Global tax reform is bringing the conflicted incentives of post-Brexit Britain out into the open.

When the Biden administration took the unprecedented step earlier this year of floating a global minimum business tax rate of 21%, UK Chancellor of the Exchequer Rishi Sunak and his team took a dim view. The Brits saw the rate as too high — despite Sunak’s own plans to lift UK corporation tax to 25% — and not geared toward getting tech firms such as Amazon.com Inc. to pay their fair share around the world.

Now that the G-7 has agreed to a 15% minimum rate and a new tax on multinational profits that gives countries a crack at collecting more, Sunak’s team still isn’t happy, according to the Financial Times. They want an exemption for financial services, including global banks with their head offices in London such as HSBC Holdings Plc. The UK will keep pushing its case as talks move to the G-20 level.

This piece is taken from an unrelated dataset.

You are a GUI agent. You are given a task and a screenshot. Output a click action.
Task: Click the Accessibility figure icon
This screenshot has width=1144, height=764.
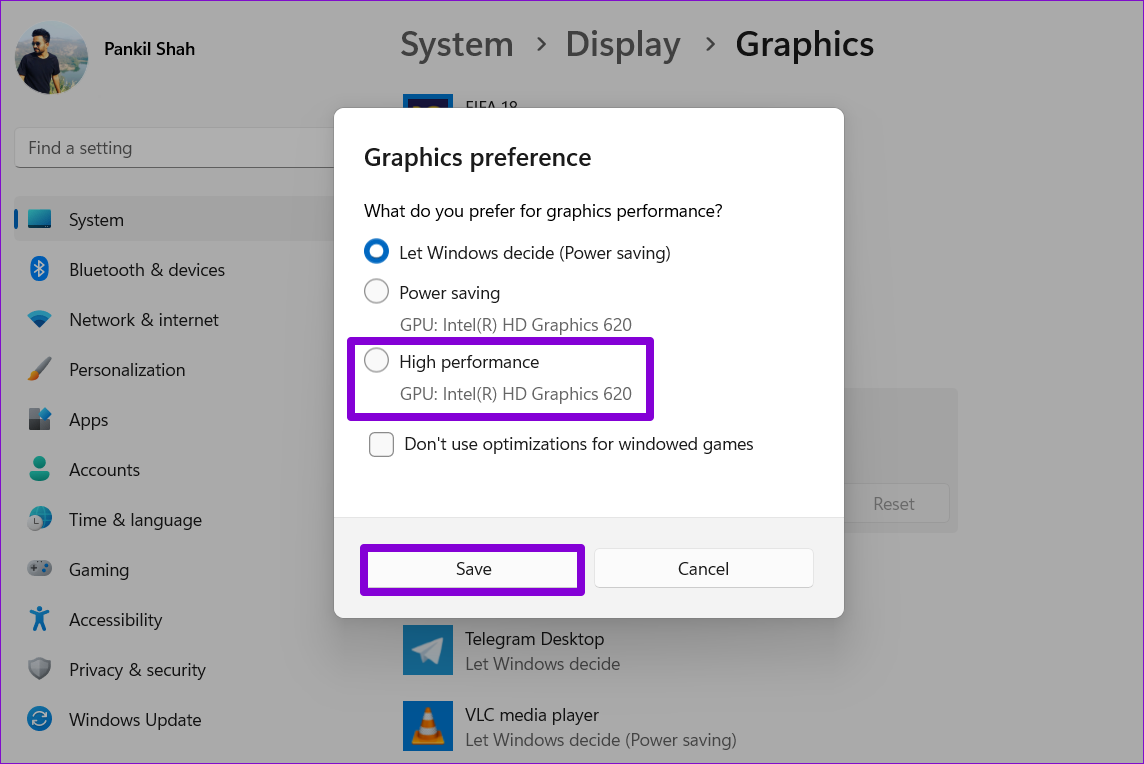(40, 619)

Banks weren’t intended to be the primary target of reforms designed to bring the global tax system into the digital age. Under earlier proposals, finance, along with airlines, energy companies and other industries, was supposed to be exempt, according to a French parliamentary report. On that basis, you could argue the UK might be trying to pull the bedcovers back a little from the Biden administration.
However, this mixture of resistance and contradiction — or “evasion and sophistry,” as some tax campaigners have put it — is becoming a habit for the UK. It’s not going to help build consensus around this tax deal beyond the G-7.

The specific worry here is less the existing tax rate of City of London firms — 19 out of 20 top Western European and US financial companies paid an effective tax rate of above 15% in 2019, according to Bloomberg News — more who gets to tax them. By reallocating taxable profits to better align with where value is created, the UK could lose a slice of tax revenue.

Still, the adjustment for the finance industry would probably be small. Richard Murphy, director of Tax Research UK, estimated a potential 174 million-pound ($246 million) reallocation for a bank like Barclays, or 0.8% of revenue. “Sunak is fussing about not a lot,” he wrote.

But there’s a bigger picture here. The UK is grappling with a post-Brexit London that’s anxious to prove it can still attract multinational corporations amid pandemic pressures that have pushed government borrowing to a peace-time record and worsened trade ties with the continent.

In March, as part of a Covid-19 budget plan, Sunak promised to increase the corporation tax to 25% from 19%, but not for another two years, if the plan goes into effect at all. He has simultaneously been at pains to promise “lots of goodies” to attract foreign investment. They include the creation of eight low-tariff, low-tax “free port” business zones, which Transparency International has called a major money-laundering risk unless proper oversight is set up to avoid corruption.

The divorce from the European Union has added to the pressure to deliver on these perks, or indeed any “Brexit dividend” at all, given the loss of unfettered access to the bloc’s single market that has chased away financial-sector assets and jobs and thrown trade across the Irish Sea into disarray. The government has even roped in an external adviser to identify Brexit opportunities.

Against this backdrop, and with advertising mogul Martin Sorrell’s 2019 cry for a “Singapore on steroids” still fresh in the mind, the UK’s fellow rich countries are likely to bristle at a City carve-out.

Rather than lead a vanguard of resistance against global tax reform in the name of the financial sector, the UK should focus on the hard task of ensuring the current proposals will work as intended against the elusive taxable profits of Big Tech. Already one big hurdle has emerged: Amazon.com Inc.’s estimated operating margin of below 10% this year would technically put it beyond the reach of the new rules.

Convincing the world to tighten that noose will be hard enough without asking for City perks in return. The G-7 deal needs more carve-ins, not carve-outs.